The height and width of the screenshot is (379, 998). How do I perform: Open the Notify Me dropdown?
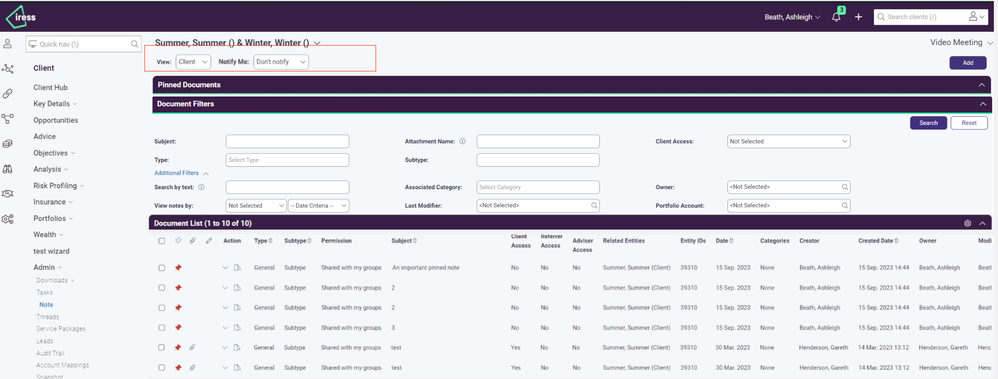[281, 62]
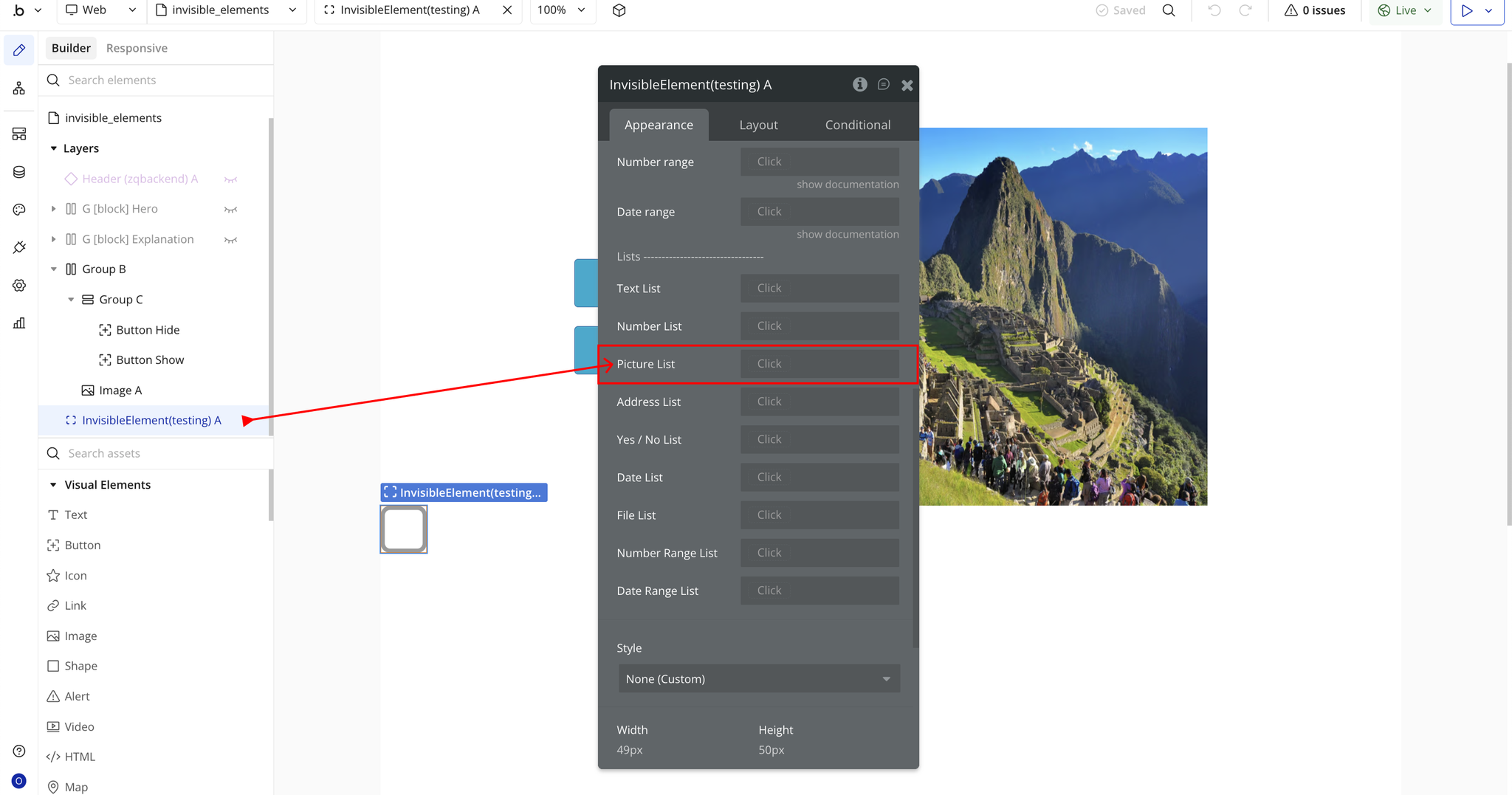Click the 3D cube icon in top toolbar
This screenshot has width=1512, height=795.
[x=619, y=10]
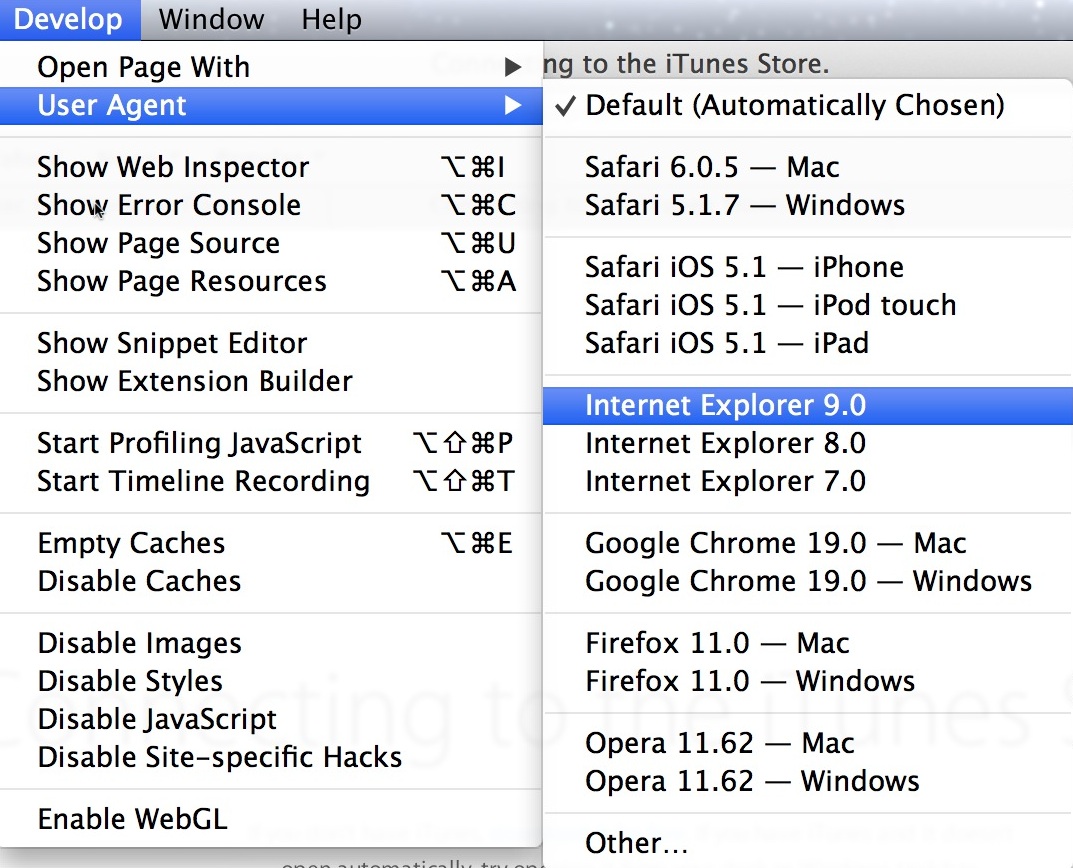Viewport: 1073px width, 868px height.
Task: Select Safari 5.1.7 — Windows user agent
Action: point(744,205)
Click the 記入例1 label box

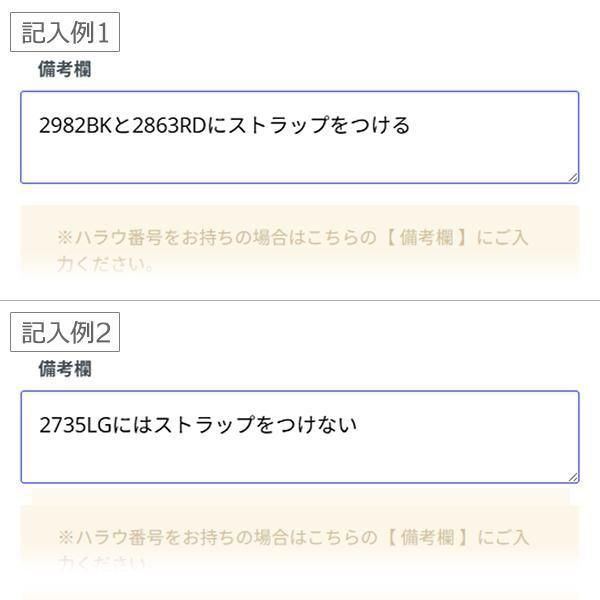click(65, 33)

━━━━━━━━━━━━━━━━━━━━

# What needs to be done
Copy the data character for character, but drop all pictures from the copy.

# Problem solution
The height and width of the screenshot is (379, 998). How do I perform: Open the Notify Me dropdown?
[281, 62]
Click the 3D cube icon in top toolbar
This screenshot has width=1512, height=795.
[x=619, y=10]
Viewport: 1073px width, 868px height.
Task: Select Safari 5.1.7 — Windows user agent
Action: point(744,205)
Click the 記入例1 label box

click(65, 33)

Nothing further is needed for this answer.